[Extracted data entries]
---+---

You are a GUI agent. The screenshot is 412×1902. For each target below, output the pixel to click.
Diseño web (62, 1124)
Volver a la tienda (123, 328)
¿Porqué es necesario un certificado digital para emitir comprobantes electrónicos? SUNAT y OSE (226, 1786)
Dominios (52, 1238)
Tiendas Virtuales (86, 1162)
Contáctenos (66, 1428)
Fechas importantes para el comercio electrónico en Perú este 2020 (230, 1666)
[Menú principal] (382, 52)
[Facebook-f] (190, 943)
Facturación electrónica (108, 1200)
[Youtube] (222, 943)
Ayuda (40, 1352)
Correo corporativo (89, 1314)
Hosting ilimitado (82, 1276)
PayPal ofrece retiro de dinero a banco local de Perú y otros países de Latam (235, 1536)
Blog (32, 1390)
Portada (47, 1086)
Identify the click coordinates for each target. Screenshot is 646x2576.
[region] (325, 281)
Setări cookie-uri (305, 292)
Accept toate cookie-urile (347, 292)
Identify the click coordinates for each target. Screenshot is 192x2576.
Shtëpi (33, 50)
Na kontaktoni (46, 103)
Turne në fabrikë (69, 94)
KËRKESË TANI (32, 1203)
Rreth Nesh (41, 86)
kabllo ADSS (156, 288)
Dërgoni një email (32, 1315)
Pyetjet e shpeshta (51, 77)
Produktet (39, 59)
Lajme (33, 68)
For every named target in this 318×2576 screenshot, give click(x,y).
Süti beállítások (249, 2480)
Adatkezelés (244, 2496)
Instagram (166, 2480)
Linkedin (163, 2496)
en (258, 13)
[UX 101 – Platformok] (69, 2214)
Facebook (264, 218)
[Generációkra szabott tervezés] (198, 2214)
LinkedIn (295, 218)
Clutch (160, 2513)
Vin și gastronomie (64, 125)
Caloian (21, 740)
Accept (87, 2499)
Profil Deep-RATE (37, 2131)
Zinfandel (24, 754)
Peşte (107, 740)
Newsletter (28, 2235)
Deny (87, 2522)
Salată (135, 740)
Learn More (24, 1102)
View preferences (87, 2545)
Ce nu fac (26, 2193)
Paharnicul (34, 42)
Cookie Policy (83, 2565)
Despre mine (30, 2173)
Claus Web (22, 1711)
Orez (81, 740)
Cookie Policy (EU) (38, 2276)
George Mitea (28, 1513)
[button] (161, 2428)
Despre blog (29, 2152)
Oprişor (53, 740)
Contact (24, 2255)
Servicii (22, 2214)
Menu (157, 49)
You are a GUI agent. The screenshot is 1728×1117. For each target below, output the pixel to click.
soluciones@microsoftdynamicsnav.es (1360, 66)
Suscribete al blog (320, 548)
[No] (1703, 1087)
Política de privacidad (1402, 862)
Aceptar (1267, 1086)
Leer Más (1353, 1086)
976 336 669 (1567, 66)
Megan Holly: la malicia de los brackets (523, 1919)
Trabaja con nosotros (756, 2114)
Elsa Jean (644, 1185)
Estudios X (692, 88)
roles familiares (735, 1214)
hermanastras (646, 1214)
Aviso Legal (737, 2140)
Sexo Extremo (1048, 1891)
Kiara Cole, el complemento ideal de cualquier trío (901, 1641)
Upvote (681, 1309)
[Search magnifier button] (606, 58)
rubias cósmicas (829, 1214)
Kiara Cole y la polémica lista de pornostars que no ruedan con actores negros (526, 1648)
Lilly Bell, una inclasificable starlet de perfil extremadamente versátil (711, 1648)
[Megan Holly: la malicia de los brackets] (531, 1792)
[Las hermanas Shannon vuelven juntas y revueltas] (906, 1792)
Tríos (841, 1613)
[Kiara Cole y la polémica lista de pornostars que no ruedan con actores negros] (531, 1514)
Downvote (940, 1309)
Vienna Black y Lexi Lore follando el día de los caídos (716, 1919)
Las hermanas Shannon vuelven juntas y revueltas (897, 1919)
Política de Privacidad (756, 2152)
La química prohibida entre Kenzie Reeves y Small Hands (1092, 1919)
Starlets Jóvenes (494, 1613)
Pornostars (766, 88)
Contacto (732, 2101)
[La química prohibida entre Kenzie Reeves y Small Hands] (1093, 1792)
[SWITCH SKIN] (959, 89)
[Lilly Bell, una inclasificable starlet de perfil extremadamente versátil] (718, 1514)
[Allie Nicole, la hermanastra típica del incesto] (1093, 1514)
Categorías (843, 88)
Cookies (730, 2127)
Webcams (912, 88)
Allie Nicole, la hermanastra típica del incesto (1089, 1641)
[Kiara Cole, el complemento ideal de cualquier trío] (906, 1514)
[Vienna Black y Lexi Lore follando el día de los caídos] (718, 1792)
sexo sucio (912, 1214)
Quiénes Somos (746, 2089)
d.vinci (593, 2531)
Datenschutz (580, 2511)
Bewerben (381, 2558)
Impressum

---+---

◆ WHAT YOU HAVE TO DO: Word for word, repeat each entry shown above.

◆ EXERCISE RESULT:
You are a GUI agent. The screenshot is 412×1902. For each target below, output the pixel to click.
Diseño web (62, 1124)
Volver a la tienda (123, 328)
¿Porqué es necesario un certificado digital para emitir comprobantes electrónicos? SUNAT y OSE (226, 1786)
Dominios (52, 1238)
Tiendas Virtuales (86, 1162)
Contáctenos (66, 1428)
Fechas importantes para el comercio electrónico en Perú este 2020 (230, 1666)
[Menú principal] (382, 52)
[Facebook-f] (190, 943)
Facturación electrónica (108, 1200)
[Youtube] (222, 943)
Ayuda (40, 1352)
Correo corporativo (89, 1314)
Hosting ilimitado (82, 1276)
PayPal ofrece retiro de dinero a banco local de Perú y otros países de Latam (235, 1536)
Blog (32, 1390)
Portada (47, 1086)
Identify the click coordinates for each target. Screenshot is 646x2576.
[region] (325, 281)
Setări cookie-uri (305, 292)
Accept toate cookie-urile (347, 292)
Identify the click coordinates for each target. Screenshot is 192x2576.
Shtëpi (33, 50)
Na kontaktoni (46, 103)
Turne në fabrikë (69, 94)
KËRKESË TANI (32, 1203)
Rreth Nesh (41, 86)
kabllo ADSS (156, 288)
Dërgoni një email (32, 1315)
Pyetjet e shpeshta (51, 77)
Produktet (39, 59)
Lajme (33, 68)
For every named target in this 318×2576 screenshot, give click(x,y).
Süti beállítások (249, 2480)
Adatkezelés (244, 2496)
Instagram (166, 2480)
Linkedin (163, 2496)
en (258, 13)
[UX 101 – Platformok] (69, 2214)
Facebook (264, 218)
[Generációkra szabott tervezés] (198, 2214)
LinkedIn (295, 218)
Clutch (160, 2513)
Vin și gastronomie (64, 125)
Caloian (21, 740)
Accept (87, 2499)
Profil Deep-RATE (37, 2131)
Zinfandel (24, 754)
Peşte (107, 740)
Newsletter (28, 2235)
Deny (87, 2522)
Salată (135, 740)
Learn More (24, 1102)
View preferences (87, 2545)
Ce nu fac (26, 2193)
Paharnicul (34, 42)
Cookie Policy (83, 2565)
Despre mine (30, 2173)
Claus Web (22, 1711)
Orez (81, 740)
Cookie Policy (EU) (38, 2276)
George Mitea (28, 1513)
[button] (161, 2428)
Despre blog (29, 2152)
Oprişor (53, 740)
Contact (24, 2255)
Servicii (22, 2214)
Menu (157, 49)
You are a GUI agent. The screenshot is 1728×1117. For each target below, output the pixel to click.
soluciones@microsoftdynamicsnav.es (1360, 66)
Suscribete al blog (320, 548)
[No] (1703, 1087)
Política de privacidad (1402, 862)
Aceptar (1267, 1086)
Leer Más (1353, 1086)
976 336 669 (1567, 66)
Megan Holly: la malicia de los brackets (523, 1919)
Trabaja con nosotros (756, 2114)
Elsa Jean (644, 1185)
Estudios X (692, 88)
roles familiares (735, 1214)
hermanastras (646, 1214)
Aviso Legal (737, 2140)
Sexo Extremo (1048, 1891)
Kiara Cole, el complemento ideal de cualquier trío (901, 1641)
Upvote (681, 1309)
[Search magnifier button] (606, 58)
rubias cósmicas (829, 1214)
Kiara Cole y la polémica lista de pornostars que no ruedan con actores negros (526, 1648)
Lilly Bell, una inclasificable starlet de perfil extremadamente versátil (711, 1648)
[Megan Holly: la malicia de los brackets] (531, 1792)
[Las hermanas Shannon vuelven juntas y revueltas] (906, 1792)
Tríos (841, 1613)
[Kiara Cole y la polémica lista de pornostars que no ruedan con actores negros] (531, 1514)
Downvote (940, 1309)
Vienna Black y Lexi Lore follando el día de los caídos (716, 1919)
Las hermanas Shannon vuelven juntas y revueltas (897, 1919)
Política de Privacidad (756, 2152)
La química prohibida entre Kenzie Reeves y Small Hands (1092, 1919)
Starlets Jóvenes (494, 1613)
Pornostars (766, 88)
Contacto (732, 2101)
[La química prohibida entre Kenzie Reeves y Small Hands] (1093, 1792)
[SWITCH SKIN] (959, 89)
[Lilly Bell, una inclasificable starlet de perfil extremadamente versátil] (718, 1514)
[Allie Nicole, la hermanastra típica del incesto] (1093, 1514)
Categorías (843, 88)
Cookies (730, 2127)
Webcams (912, 88)
Allie Nicole, la hermanastra típica del incesto (1089, 1641)
[Kiara Cole, el complemento ideal de cualquier trío] (906, 1514)
[Vienna Black y Lexi Lore follando el día de los caídos] (718, 1792)
sexo sucio (912, 1214)
Quiénes Somos (746, 2089)
d.vinci (593, 2531)
Datenschutz (580, 2511)
Bewerben (381, 2558)
Impressum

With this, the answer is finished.